** begin **
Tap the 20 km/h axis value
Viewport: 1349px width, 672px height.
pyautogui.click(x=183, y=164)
** end **
** begin **
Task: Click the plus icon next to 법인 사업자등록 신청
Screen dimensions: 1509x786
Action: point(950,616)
** end **
Task instructions: Format the lines from the line with "Task: Click the plus icon next to 법인 사업자등록 신청" to the line with "Action: point(950,616)", both included, as a numbered list with no blank lines.

Answer:
1. Task: Click the plus icon next to 법인 사업자등록 신청
2. Screen dimensions: 1509x786
3. Action: point(950,616)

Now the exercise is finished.